Friday, January 6, 2017

Avid Reader

Product Details

Could there be a better title with which to begin the new year? After all, if you are reading this then the epithet belongs to you. If you give this memoir a go, keep a pad and pencil handy as you'll be writing down book suggestions throughout.

Robert Gottlieb is a joy to spend time with. He's unassuming about his position in the hierarchy of literary editing and publishing and yet he can't help but marvel at his own good fortune at being able to work with all the bright lights of 20th century authorship. What more could an English major ask for?

It's difficult to believe that Gottlieb is now in his eighties. From whence does the energy come you might ask? Traveling the world, sitting on the boards of the New York City Ballet and then the Miami Ballet, and maintaining loving, nurturing relationships with friends all over the globe, he has remarkable stamina. I was exhausted just reading about it.

Luck and opportunity found him in the right place at the right time when he landed his first job at Simon and Schuster. His qualifications for the position of editor? Avid reader. Gottlieb had the chance to work with Joseph Heller, coming up with the name "Catch-22," (as opposed to "Catch-11"), and became life-long friends with Toni Morrison. He was the first to tell the single mother of two that she could comfortably quit her day job as an editor at Random House.

He moved on to the venerable Knopf, editing several celebrity memoirs including those of Bill Clinton, Lauren Bacall, and Jessica Mitford ("The American Way of Death"). He never betrays his clients' confidences but generously praises their work ethic and impressively shares his own. This is a man who reads just about 24/7, eschewing Manhattan's social gigs, awards ceremonies, and evenings out. He prefers his wife Maria's home cooking and having friends in. Nora Ephron actually lived with them for a while (as did many others) after her high profile divorce from Carl Bernstein.

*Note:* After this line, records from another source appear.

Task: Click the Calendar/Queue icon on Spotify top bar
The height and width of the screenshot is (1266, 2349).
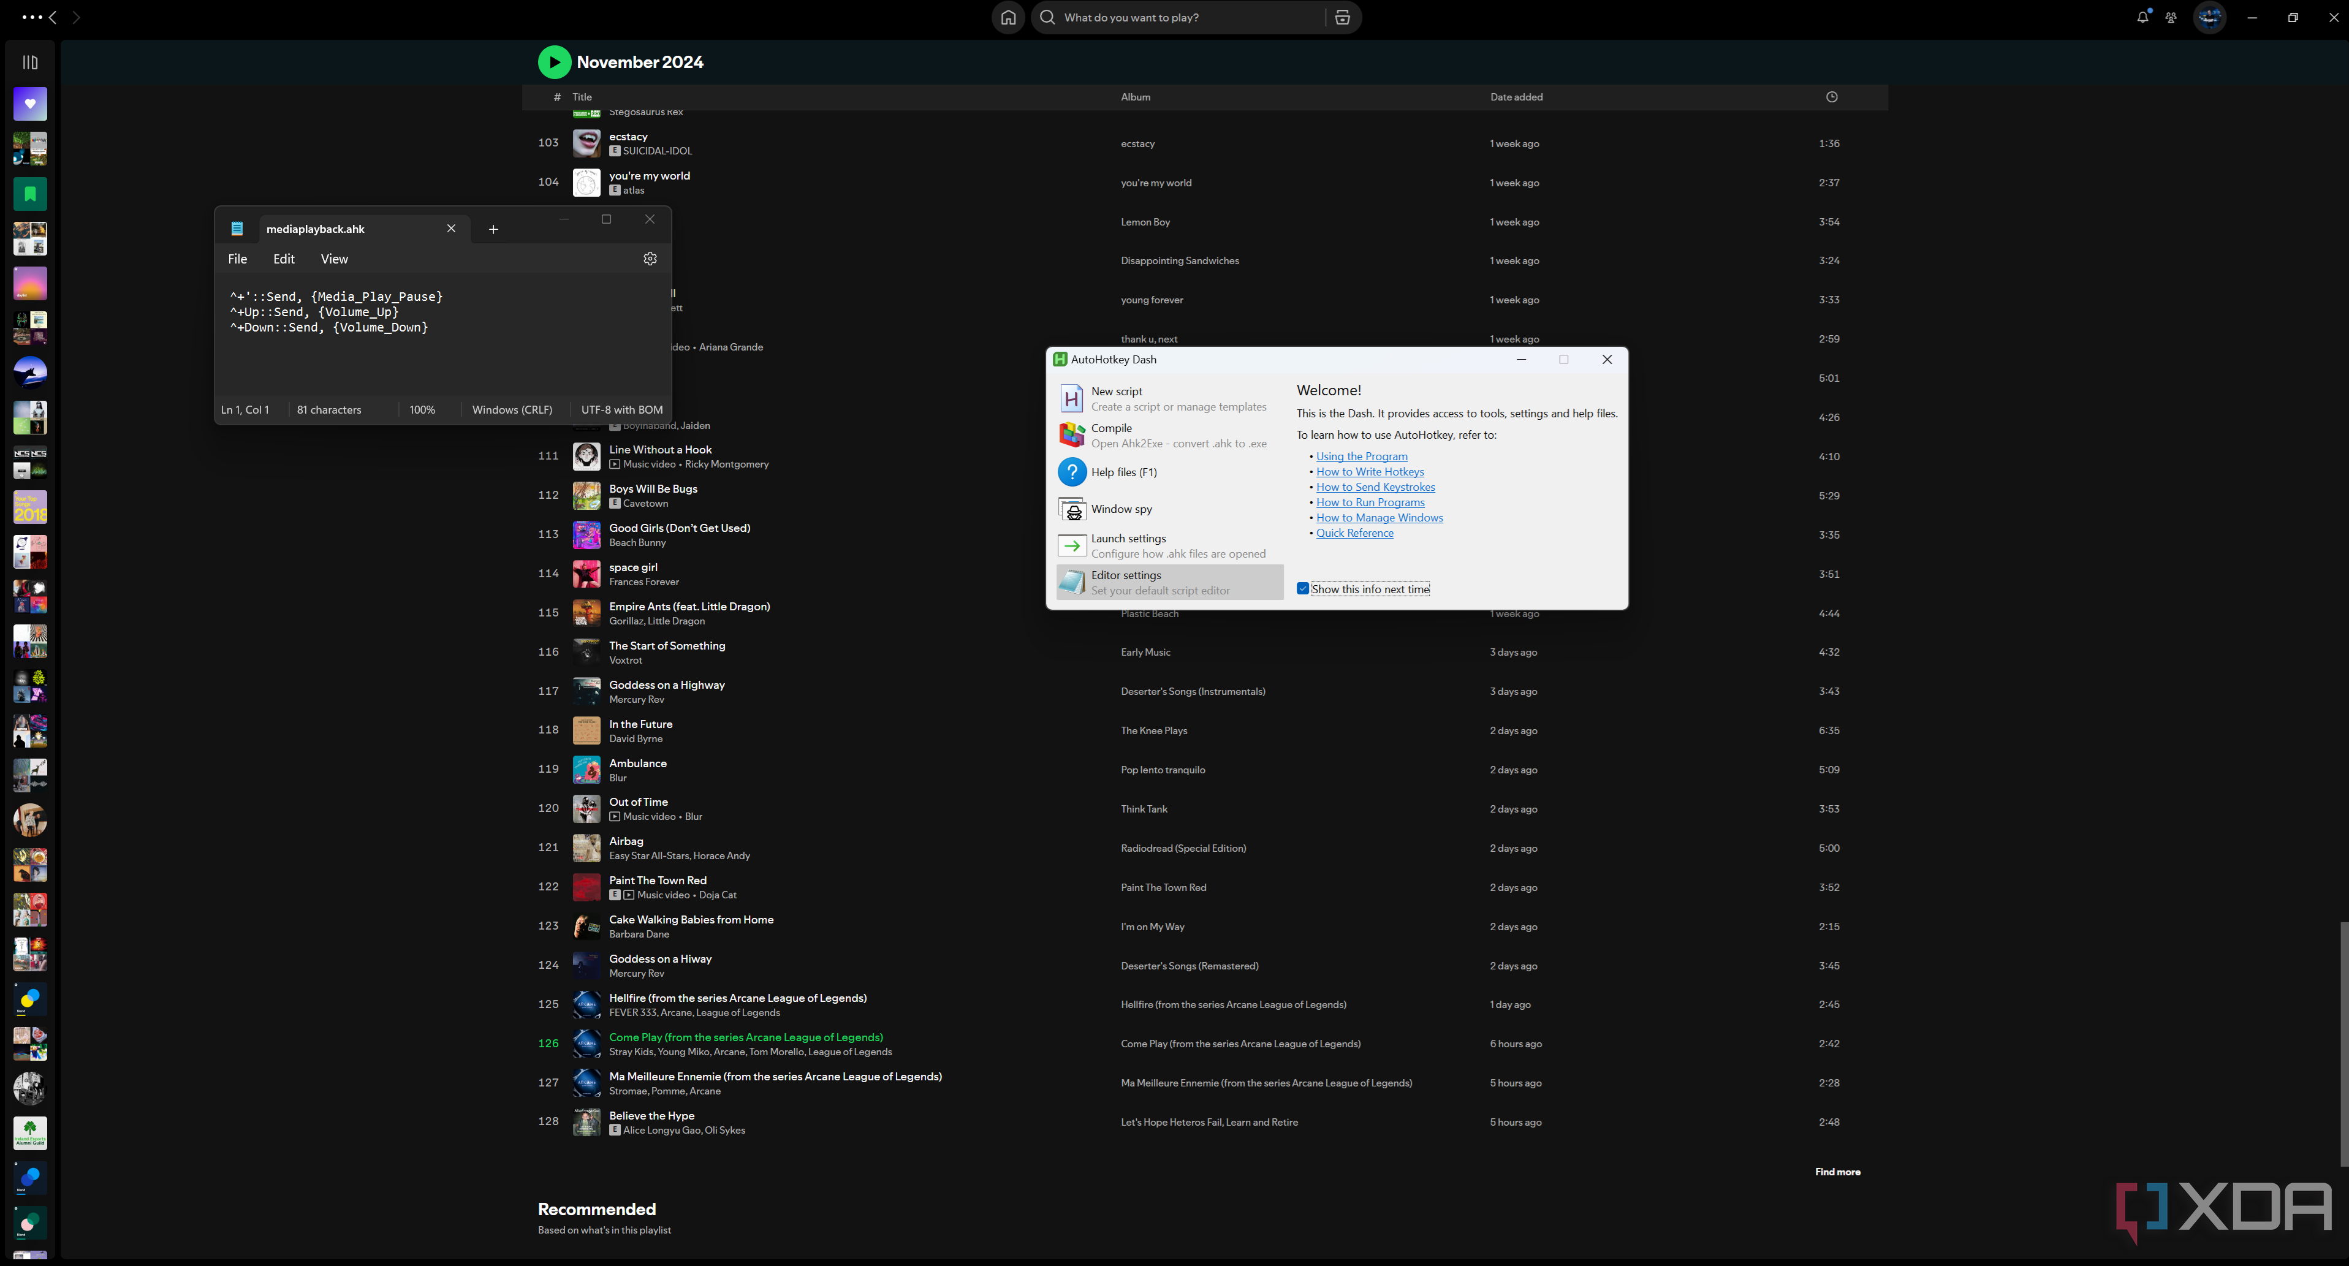Action: (1342, 17)
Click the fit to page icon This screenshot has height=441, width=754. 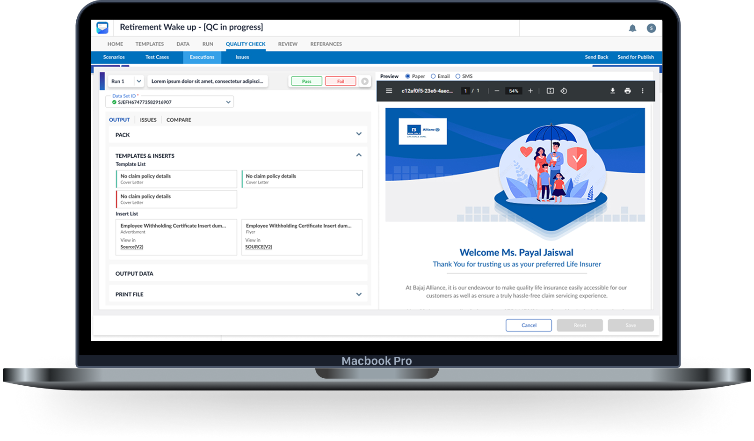click(x=550, y=91)
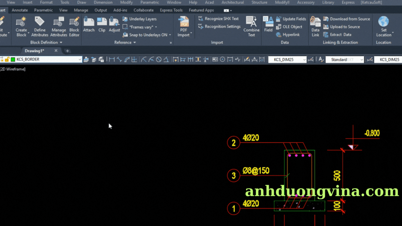402x226 pixels.
Task: Open the Data Link tool
Action: pos(315,23)
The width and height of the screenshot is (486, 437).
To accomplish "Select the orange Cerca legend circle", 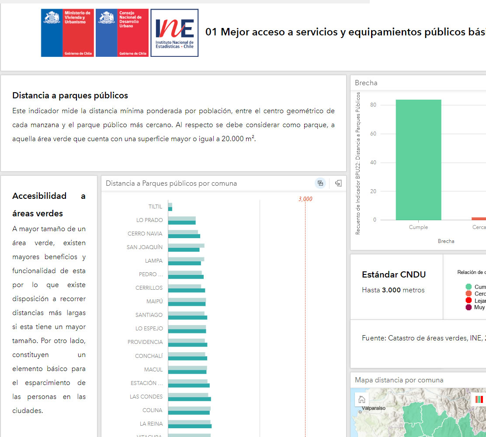I will 469,294.
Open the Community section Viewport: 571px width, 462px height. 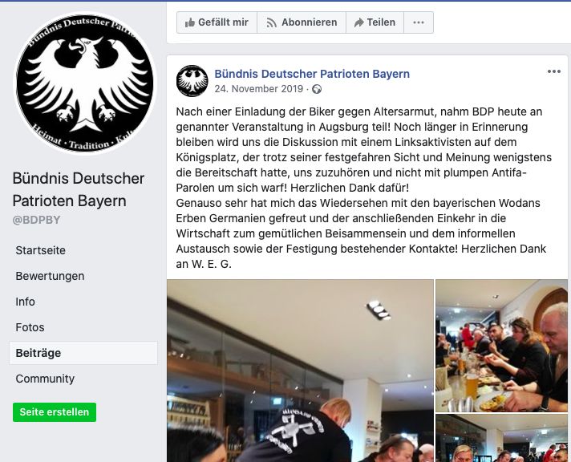(x=45, y=379)
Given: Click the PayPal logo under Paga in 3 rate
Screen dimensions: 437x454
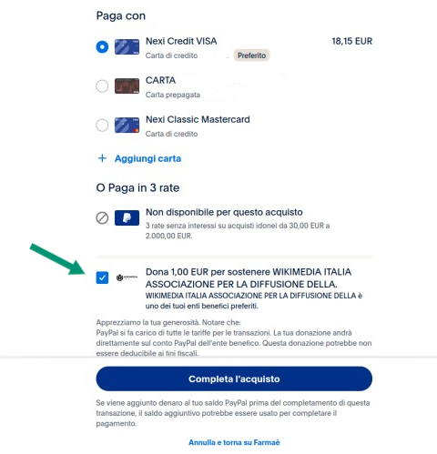Looking at the screenshot, I should [x=127, y=217].
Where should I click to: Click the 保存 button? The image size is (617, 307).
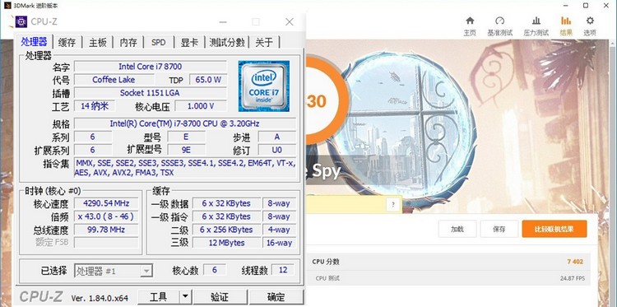pyautogui.click(x=499, y=229)
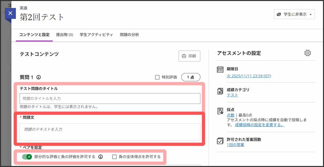This screenshot has width=324, height=167.
Task: Switch to the 提出物 (0) tab
Action: point(65,35)
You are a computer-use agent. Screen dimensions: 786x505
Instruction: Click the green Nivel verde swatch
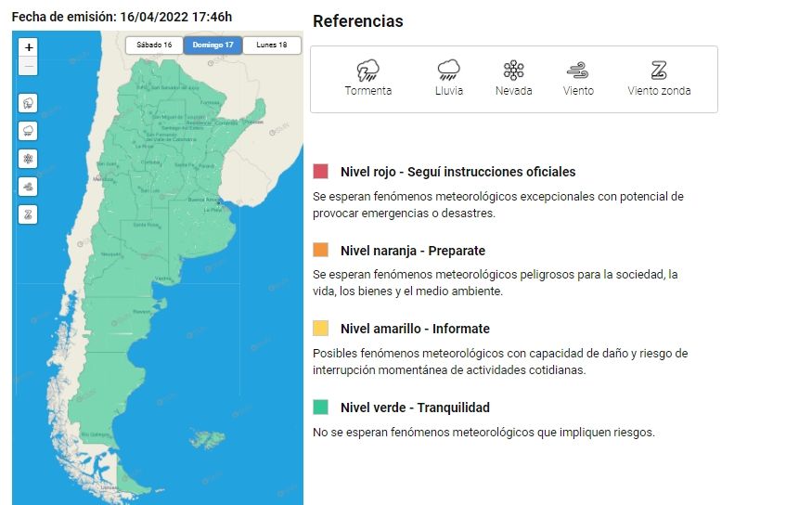pyautogui.click(x=321, y=408)
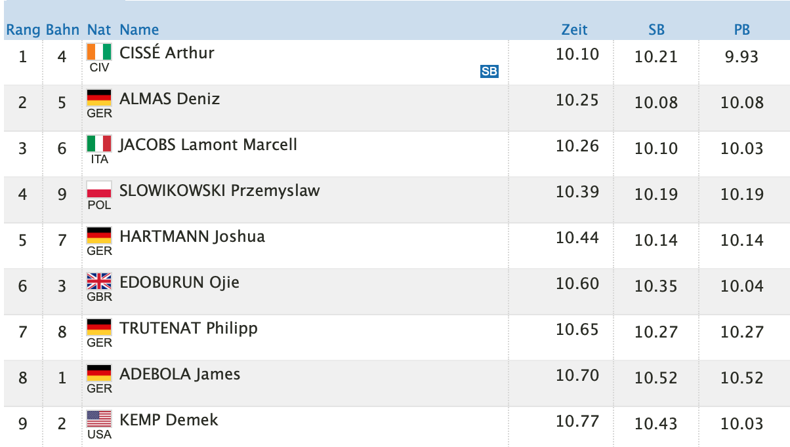790x447 pixels.
Task: Click the Ivory Coast flag beside CISSÉ Arthur
Action: 99,52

Book lovers can't help but fall in love with a fellow book lover. Gottlieb is effusive in his praise of literature, a voracious reader, and a brilliant craftsman. He'll fight his authors to the death over the placement of a comma or semicolon but forty years later they are still friends. His passion for music, the ballet, and literature shine through on every page. This book, which landed on the 2016 notables list for the New York Times, will fascinate readers, voyeurs, and those interested in the inner workings of the publishing industry.